Istanbul, February 16, 2016 — Turkish authorities should immediately release Feyyaz İmrak, a correspondent for the pro-Kurdish Dicle News Agency (DİHA), the Committee to Protect Journalists said today.
Police on February 11 searched İmrak’s home in Antalya, on Turkey’s southern coast, confiscated his reporting equipment and notes, and arrested him, according to local press reports. He appeared before an Antalya criminal court on February 15 to hear the state’s charges that he belongs to the Kurdish Workers’ Party (PKK), which the Turkish government has designated a terrorist organization, according to press reports. İmrak is currently held at Antalya Prison, pending trial, his lawyer, Sidar Öztürk, told CPJ.
“We call on authorities in Antalya to release Feyyaz İmrak immediately and allow him to report without fear of reprisal,” CPJ Europe and Central Asia Program Coordinator Nina Ognianova said from New York. “Turkey must stop using its overbroad anti-terrorism laws to stifle press coverage it deems undesirable.”
İmrak, who is also a university student, was detained in the course of an anti-terrorism investigation into the activities of students allegedly sympathetic to the PKK, according to prosecution documents reviewed by CPJ. Several other students have been detained in that investigation so far, according to those documents.
As part of his questioning by the Antalya Chief Prosecutor’s Office, interrogators asked İmrak about his presence at demonstrations in recent months against Turkey’s security crackdown in southeastern provinces of the country, which are heavily populated by ethnic Kurds, according to the prosecutors’ report.
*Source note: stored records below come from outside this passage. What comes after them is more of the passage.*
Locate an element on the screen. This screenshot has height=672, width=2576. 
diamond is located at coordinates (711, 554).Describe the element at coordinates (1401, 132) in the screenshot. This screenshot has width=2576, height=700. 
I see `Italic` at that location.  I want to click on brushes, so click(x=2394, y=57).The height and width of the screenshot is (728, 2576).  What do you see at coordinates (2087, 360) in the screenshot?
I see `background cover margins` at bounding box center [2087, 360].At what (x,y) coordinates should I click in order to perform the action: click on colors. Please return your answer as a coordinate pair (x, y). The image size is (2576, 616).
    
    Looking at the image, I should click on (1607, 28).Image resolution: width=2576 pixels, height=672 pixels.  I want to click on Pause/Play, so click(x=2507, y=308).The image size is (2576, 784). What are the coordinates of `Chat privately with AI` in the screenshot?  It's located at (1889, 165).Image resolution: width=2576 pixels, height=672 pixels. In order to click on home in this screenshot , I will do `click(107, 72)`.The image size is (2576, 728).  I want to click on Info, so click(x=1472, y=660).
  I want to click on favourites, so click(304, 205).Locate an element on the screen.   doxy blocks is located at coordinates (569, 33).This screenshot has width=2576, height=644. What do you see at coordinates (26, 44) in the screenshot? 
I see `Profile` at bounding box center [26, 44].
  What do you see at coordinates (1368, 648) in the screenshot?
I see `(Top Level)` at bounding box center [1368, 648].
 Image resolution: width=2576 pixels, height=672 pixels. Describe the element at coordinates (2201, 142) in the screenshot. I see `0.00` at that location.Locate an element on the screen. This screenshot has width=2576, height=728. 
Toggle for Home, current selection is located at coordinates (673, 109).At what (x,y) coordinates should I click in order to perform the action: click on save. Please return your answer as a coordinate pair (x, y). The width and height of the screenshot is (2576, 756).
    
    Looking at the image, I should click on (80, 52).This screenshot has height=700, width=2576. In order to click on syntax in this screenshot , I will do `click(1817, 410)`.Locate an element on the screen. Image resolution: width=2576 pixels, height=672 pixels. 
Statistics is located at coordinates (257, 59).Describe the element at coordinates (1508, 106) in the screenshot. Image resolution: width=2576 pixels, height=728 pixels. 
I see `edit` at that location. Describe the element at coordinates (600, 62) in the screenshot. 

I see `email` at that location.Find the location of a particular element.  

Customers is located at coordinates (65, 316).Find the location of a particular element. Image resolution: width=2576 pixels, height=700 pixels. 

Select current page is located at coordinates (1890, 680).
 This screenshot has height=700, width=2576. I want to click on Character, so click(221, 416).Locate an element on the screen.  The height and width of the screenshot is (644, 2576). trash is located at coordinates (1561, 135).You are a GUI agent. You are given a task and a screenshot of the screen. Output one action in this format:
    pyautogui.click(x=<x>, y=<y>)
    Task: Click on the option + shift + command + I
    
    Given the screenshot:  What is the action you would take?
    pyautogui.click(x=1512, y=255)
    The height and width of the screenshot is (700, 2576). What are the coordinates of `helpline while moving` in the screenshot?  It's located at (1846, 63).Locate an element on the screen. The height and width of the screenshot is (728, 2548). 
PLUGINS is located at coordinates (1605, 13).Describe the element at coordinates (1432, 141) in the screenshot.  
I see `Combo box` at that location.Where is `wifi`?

The journalist denied he was a member of the PKK, and said he was covering the rallies for DİHA, according to the report.
Interrogators also questioned İmrak about his telephone conversations and reporter’s notes from meetings with journalistic sources. İmrak denied all accusations of criminal activity during his interrogation and in his testimony to the Antalya court, according to prosecutorial and court documents, which CPJ has reviewed.
İmrak faces up to 15 years in prison if convicted on the charge of belonging to a terrorist organization.
Turkey remains among the worst jailers of journalists in the world. İmrak is at least the seventh Kurdish journalist Turkish police have arrested on suspicion of belonging to the PKK since December 1, 2015.